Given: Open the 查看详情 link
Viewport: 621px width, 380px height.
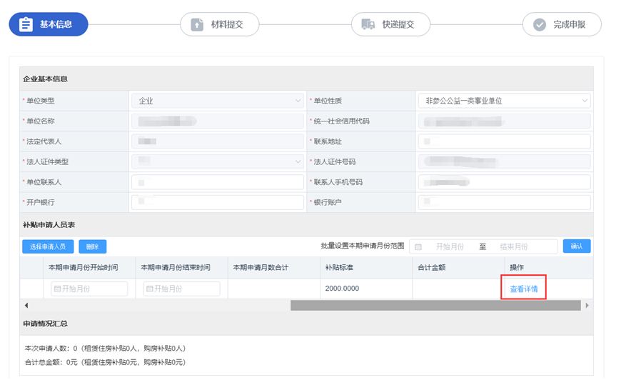Looking at the screenshot, I should click(x=523, y=289).

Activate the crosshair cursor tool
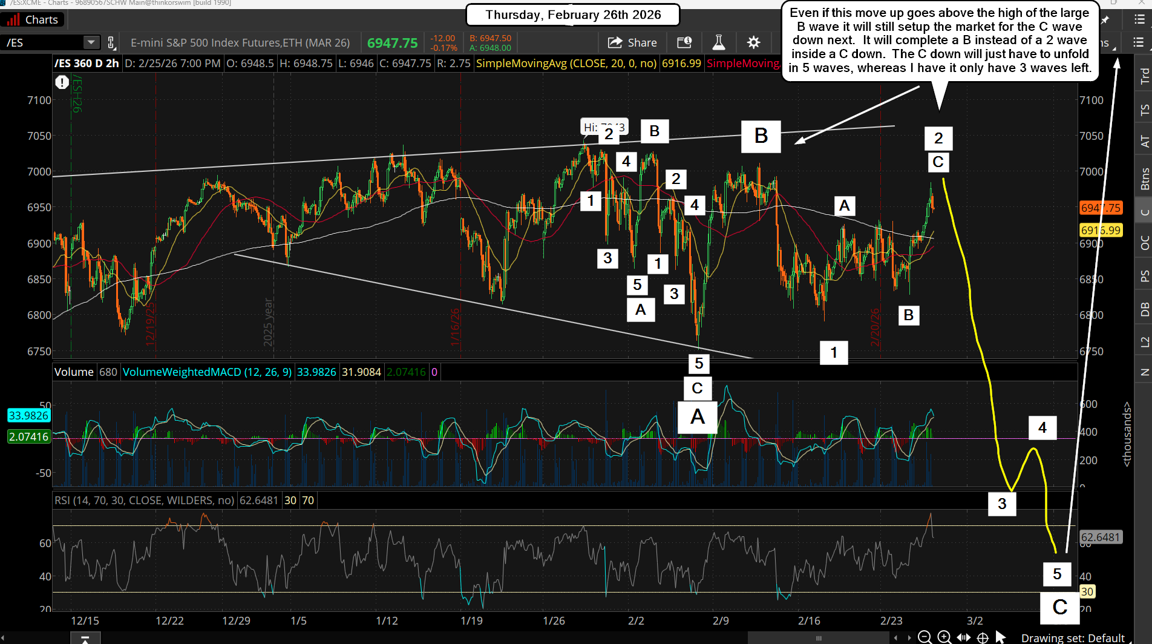983,637
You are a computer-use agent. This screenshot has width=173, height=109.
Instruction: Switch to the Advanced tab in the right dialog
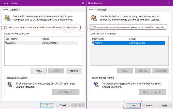point(101,10)
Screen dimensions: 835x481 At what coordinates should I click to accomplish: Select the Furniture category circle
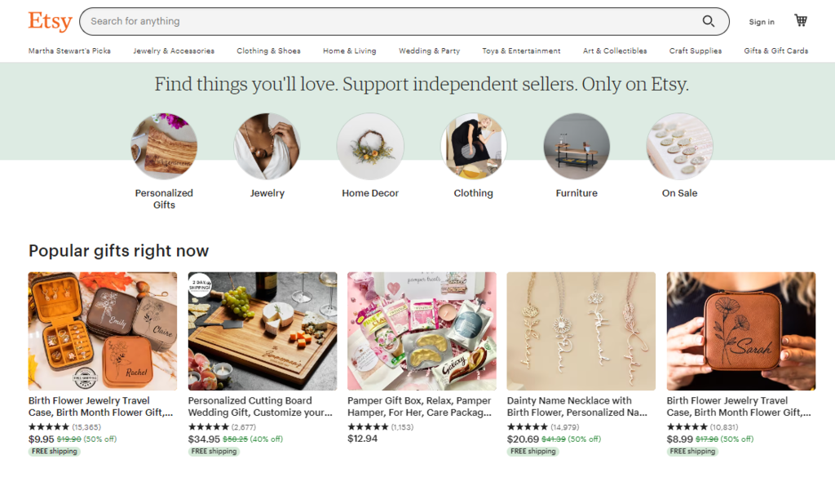point(577,146)
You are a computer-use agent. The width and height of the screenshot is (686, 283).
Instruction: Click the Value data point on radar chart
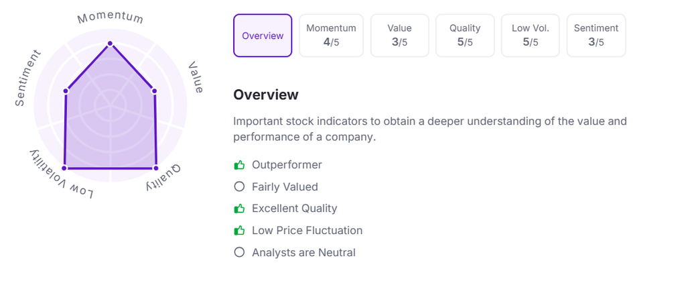[x=154, y=91]
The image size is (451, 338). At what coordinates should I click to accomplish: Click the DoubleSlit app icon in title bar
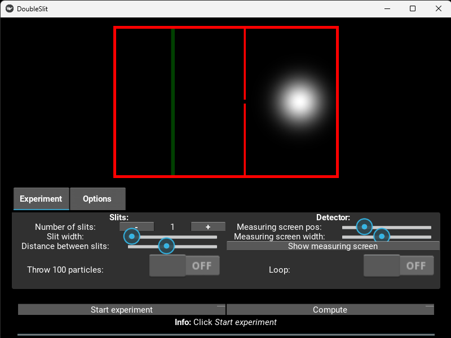(x=9, y=8)
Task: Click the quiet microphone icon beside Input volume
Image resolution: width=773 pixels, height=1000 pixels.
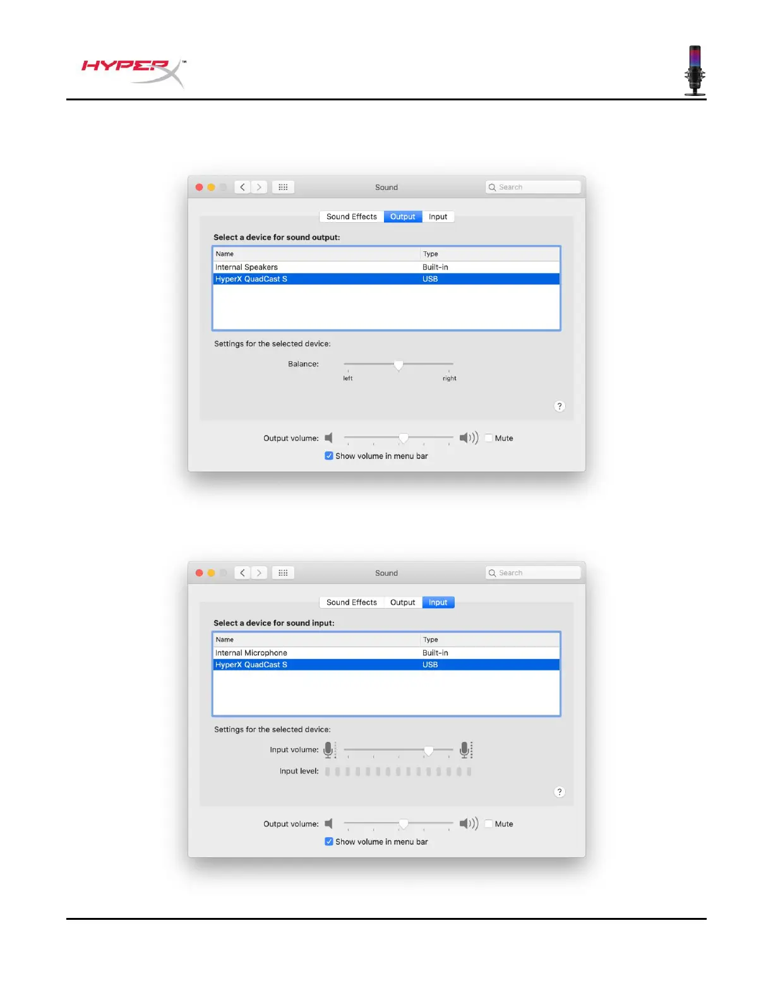Action: pyautogui.click(x=329, y=749)
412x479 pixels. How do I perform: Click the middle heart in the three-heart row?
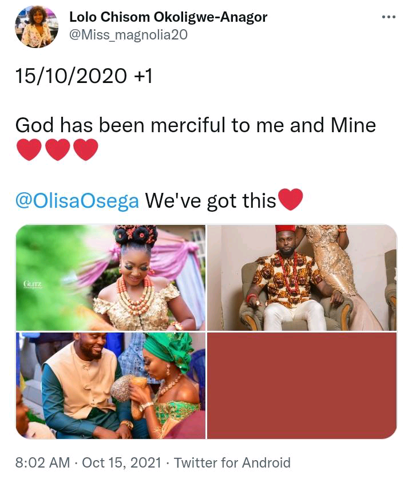(x=57, y=150)
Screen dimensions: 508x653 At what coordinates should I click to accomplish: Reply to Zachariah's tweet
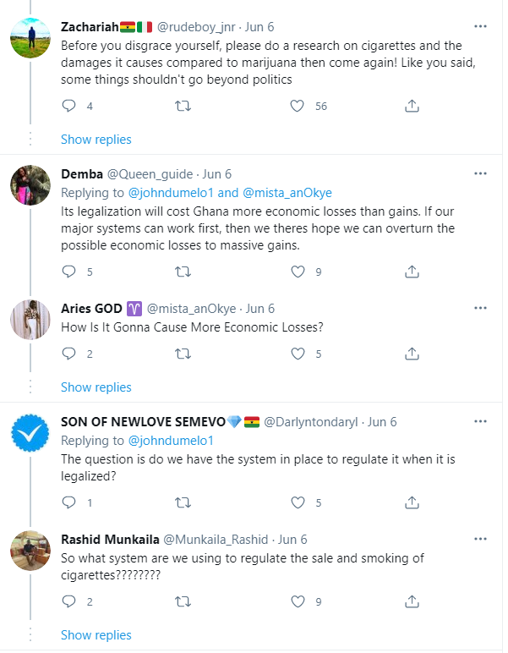(70, 106)
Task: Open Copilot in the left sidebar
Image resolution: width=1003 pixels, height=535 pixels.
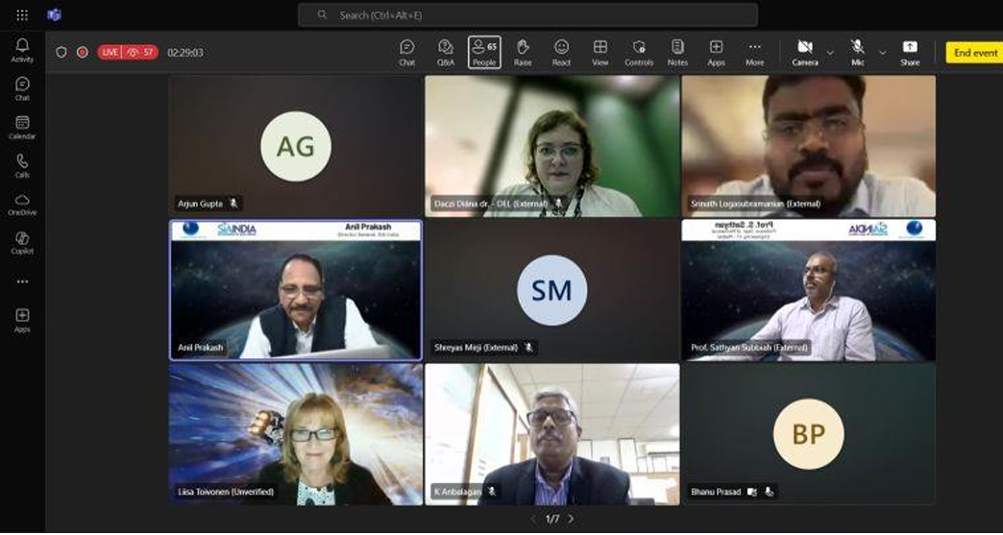Action: coord(22,242)
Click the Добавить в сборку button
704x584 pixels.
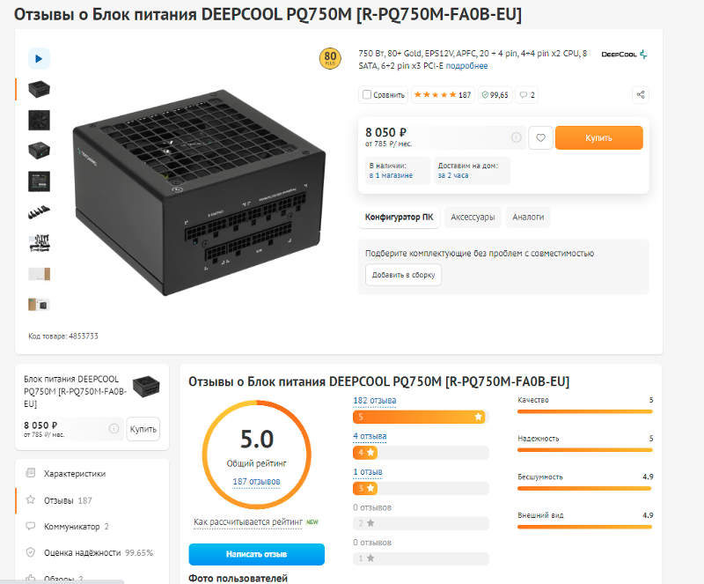click(x=403, y=275)
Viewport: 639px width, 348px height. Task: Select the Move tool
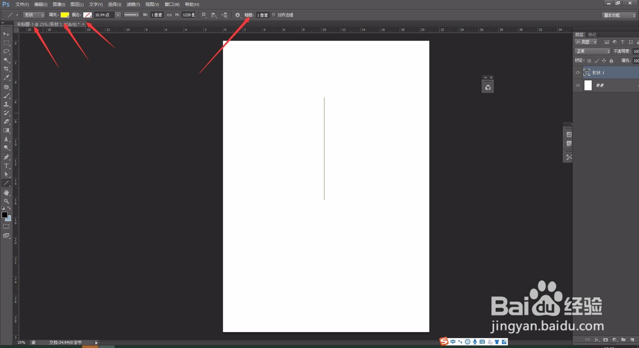point(6,34)
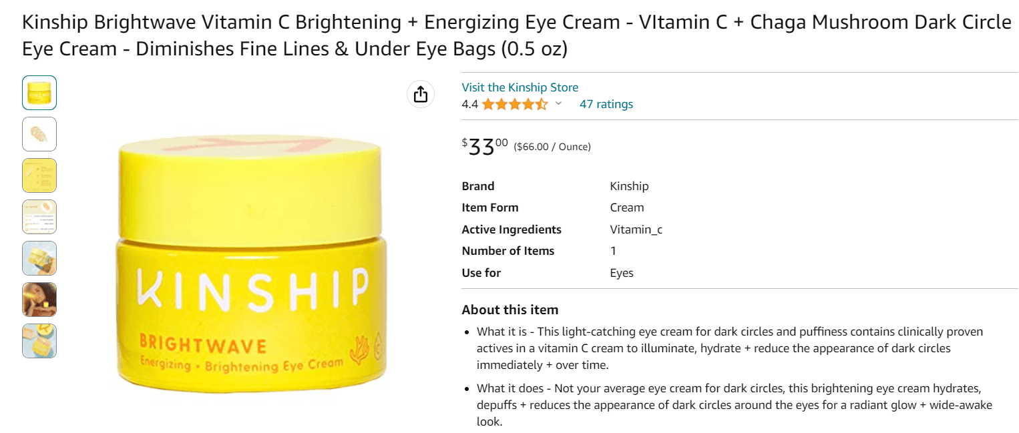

++++++++++

All lines from the one containing "Image resolution: width=1003" through the final line of the records are to be retyped exactly; no other lines and no pictures are to be included.

Image resolution: width=1003 pixels, height=535 pixels.
Action: coord(22,242)
Click the Добавить в сборку button
704x584 pixels.
click(x=403, y=275)
Viewport: 639px width, 348px height. Task: Select the Move tool
point(6,34)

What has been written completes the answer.